À force d’expliquer qu’elle est un espace ouvert à tout vent, économique et politique, l’UE perd son sens et elle devient simplement un espace dangereux. Il ne s’agit pas de fermer les frontières – ce qui arrivera inévitablement, dans une crispation nationaliste généralisée si l’UE ne bouge pas. Il s’agit de les affirmer et de les gérer. Dans un monde traversé par une dynamique de décomposition des espaces politiques, les frontières doivent être vues comme des moyens de définir les communautés humaines, de permettre leur cohabitation pacifique, comme leurs échanges.

* * *

L’affaire est hélas assez simple. Il faut certes avoir des politiques vis-à-vis de la Russie, au Moyen-Orient, en Afrique, sans croire que le retranchement derrière les frontières suffira à nous garder saufs. Mais aujourd’hui ces politiques ne peuvent être décidées et mises en œuvre par une fédération européenne : elles sont encore le privilège, le devoir, des États : seuls ou en coopération, en Europe même. On peut encore moins rêver d’action militaire commune à l’ensemble de l’UE. Ces politiques étrangères, ces politiques de défense communes ne peuvent émerger que d’un très long temps, que d’un très long processus qui rapprochera les cultures et les peuples européens : nous en sommes très loin. Le temps de la construction européenne est un temps long ; le temps des crises frappe à la porte. Plutôt que de rêver, focalisons-nous sur un objectif à la fois impératif et atteignable : la sécurisation des frontières et de l’espace intérieur de l’Union.

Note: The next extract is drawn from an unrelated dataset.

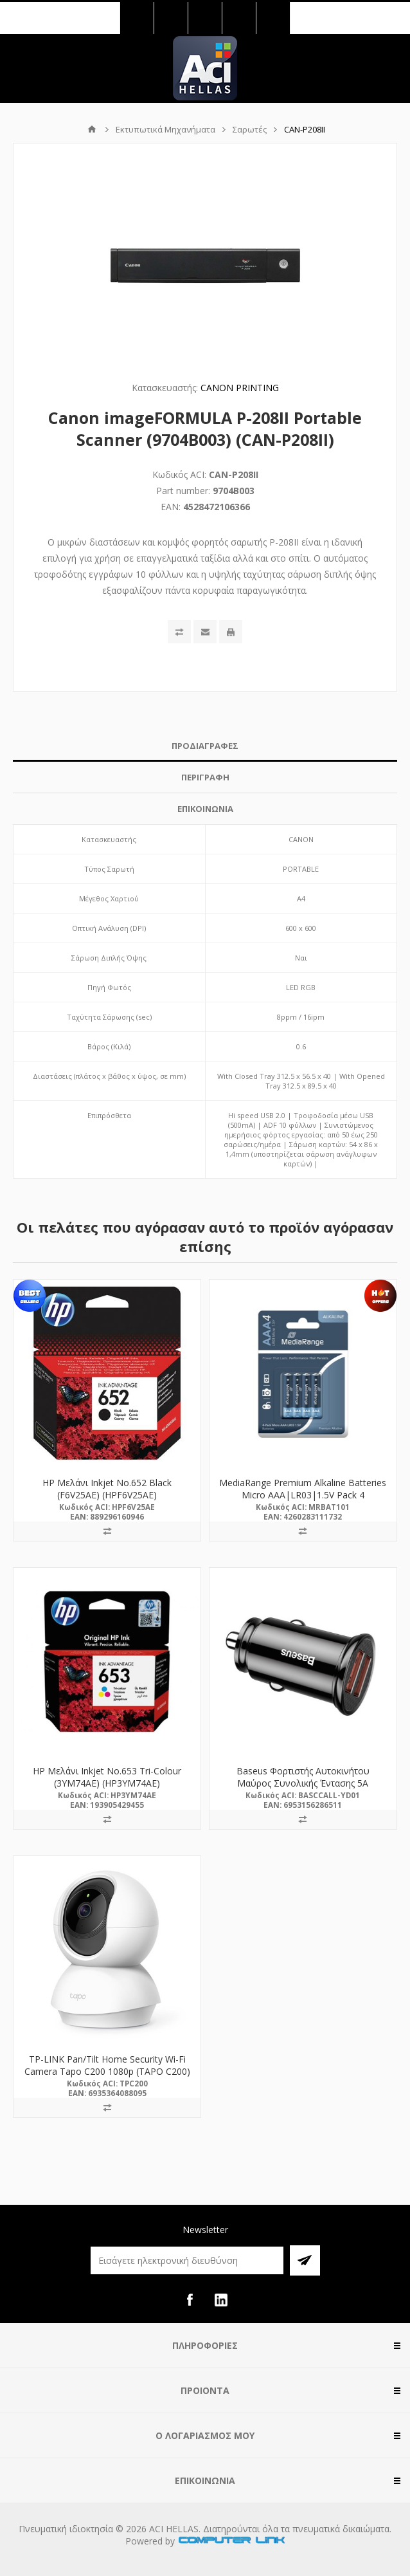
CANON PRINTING (240, 388)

Si nous ne le faisons pas, le reste du monde sera conforté dans sa vision d’une Europe riche, vieille, décadente et incapable même d’identifier ses intérêts essentiels et vitaux. Si l’Union européenne a peur d’elle-même, ses peuples risquent de se tourner vers les sirènes des nationalismes ; désespoir et repliement seraient alors la recette de malheurs proches.